§ **Instructions to follow**:
Transcribe the records below word for word, starting at their first line and ending with the line that contains "click(33, 182)".

— Begin Record extracts —

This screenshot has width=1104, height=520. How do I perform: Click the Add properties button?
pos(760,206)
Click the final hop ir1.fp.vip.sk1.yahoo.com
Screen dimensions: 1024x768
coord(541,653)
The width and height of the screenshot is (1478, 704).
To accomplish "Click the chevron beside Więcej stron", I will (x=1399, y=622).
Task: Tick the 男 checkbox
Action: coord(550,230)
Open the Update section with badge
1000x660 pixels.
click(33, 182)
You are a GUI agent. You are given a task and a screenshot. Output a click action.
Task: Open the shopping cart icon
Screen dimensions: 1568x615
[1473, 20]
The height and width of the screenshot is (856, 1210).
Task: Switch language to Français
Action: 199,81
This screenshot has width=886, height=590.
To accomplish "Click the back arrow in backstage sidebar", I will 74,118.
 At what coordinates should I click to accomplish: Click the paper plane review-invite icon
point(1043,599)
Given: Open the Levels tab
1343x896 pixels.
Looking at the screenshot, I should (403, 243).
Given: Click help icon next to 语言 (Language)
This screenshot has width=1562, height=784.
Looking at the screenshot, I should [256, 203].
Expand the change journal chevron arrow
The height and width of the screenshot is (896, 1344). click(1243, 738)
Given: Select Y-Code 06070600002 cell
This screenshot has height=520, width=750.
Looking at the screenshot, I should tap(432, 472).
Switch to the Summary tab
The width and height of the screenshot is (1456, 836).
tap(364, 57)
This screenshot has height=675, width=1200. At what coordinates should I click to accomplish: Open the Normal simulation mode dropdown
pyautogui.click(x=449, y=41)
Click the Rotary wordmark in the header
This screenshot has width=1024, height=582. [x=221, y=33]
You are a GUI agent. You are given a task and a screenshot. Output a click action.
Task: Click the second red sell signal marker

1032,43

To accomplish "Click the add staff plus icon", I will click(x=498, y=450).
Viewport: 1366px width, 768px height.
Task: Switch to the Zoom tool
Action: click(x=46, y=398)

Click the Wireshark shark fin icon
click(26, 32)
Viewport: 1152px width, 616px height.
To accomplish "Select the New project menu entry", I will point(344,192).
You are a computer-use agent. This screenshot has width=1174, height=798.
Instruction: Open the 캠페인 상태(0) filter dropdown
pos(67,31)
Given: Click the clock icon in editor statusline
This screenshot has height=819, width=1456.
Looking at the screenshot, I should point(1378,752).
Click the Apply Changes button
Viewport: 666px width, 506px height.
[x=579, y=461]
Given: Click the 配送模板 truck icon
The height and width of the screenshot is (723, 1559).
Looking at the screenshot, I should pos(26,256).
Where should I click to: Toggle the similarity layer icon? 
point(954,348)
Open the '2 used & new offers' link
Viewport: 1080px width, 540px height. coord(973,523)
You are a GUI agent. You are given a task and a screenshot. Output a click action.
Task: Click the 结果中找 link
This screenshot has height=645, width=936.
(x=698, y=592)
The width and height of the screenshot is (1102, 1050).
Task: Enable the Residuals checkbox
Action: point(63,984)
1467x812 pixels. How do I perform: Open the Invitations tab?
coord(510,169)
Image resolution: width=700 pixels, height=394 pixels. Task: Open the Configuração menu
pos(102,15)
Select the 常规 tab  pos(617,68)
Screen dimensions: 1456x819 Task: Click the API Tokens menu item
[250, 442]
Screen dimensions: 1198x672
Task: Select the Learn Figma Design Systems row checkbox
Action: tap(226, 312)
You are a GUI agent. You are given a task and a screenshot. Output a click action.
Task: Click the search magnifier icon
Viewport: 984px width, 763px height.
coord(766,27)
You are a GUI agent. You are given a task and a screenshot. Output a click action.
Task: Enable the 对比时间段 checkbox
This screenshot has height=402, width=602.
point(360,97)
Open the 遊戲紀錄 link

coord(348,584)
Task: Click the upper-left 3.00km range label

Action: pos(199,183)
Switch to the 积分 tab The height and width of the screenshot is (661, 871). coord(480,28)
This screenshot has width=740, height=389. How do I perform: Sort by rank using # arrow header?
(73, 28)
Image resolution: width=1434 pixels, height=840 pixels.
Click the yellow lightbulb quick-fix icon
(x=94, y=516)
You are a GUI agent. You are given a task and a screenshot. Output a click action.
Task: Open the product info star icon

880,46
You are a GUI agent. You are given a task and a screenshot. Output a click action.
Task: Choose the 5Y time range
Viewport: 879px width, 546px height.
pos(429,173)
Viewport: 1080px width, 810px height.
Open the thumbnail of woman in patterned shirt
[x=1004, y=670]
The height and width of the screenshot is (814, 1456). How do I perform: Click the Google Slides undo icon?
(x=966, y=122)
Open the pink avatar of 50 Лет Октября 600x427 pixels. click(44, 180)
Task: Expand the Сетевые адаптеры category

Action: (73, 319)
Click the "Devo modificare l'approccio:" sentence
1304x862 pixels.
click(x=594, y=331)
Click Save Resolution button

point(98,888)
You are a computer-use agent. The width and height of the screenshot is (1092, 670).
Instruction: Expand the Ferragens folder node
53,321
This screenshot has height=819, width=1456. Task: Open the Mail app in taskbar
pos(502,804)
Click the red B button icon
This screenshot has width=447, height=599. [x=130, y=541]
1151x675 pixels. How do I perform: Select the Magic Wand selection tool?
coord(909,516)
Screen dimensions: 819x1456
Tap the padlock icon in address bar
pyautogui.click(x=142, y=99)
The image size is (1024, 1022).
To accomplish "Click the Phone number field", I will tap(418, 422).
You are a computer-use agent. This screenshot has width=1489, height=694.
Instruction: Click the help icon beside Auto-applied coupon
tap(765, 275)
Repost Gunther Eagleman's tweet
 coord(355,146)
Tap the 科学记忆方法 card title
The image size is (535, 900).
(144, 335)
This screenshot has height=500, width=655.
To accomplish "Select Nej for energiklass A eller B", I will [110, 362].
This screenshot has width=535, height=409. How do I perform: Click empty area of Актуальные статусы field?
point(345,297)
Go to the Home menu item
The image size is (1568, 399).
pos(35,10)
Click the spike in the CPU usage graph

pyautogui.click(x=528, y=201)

— End Record extracts —

§ **Solution to this exercise**:
This screenshot has width=1104, height=520. How do I perform: Click the Add properties button?
pos(760,206)
Click the final hop ir1.fp.vip.sk1.yahoo.com
Screen dimensions: 1024x768
coord(541,653)
The width and height of the screenshot is (1478, 704).
To accomplish "Click the chevron beside Więcej stron", I will (x=1399, y=622).
Task: Tick the 男 checkbox
Action: coord(550,230)
Open the Update section with badge
1000x660 pixels.
click(33, 182)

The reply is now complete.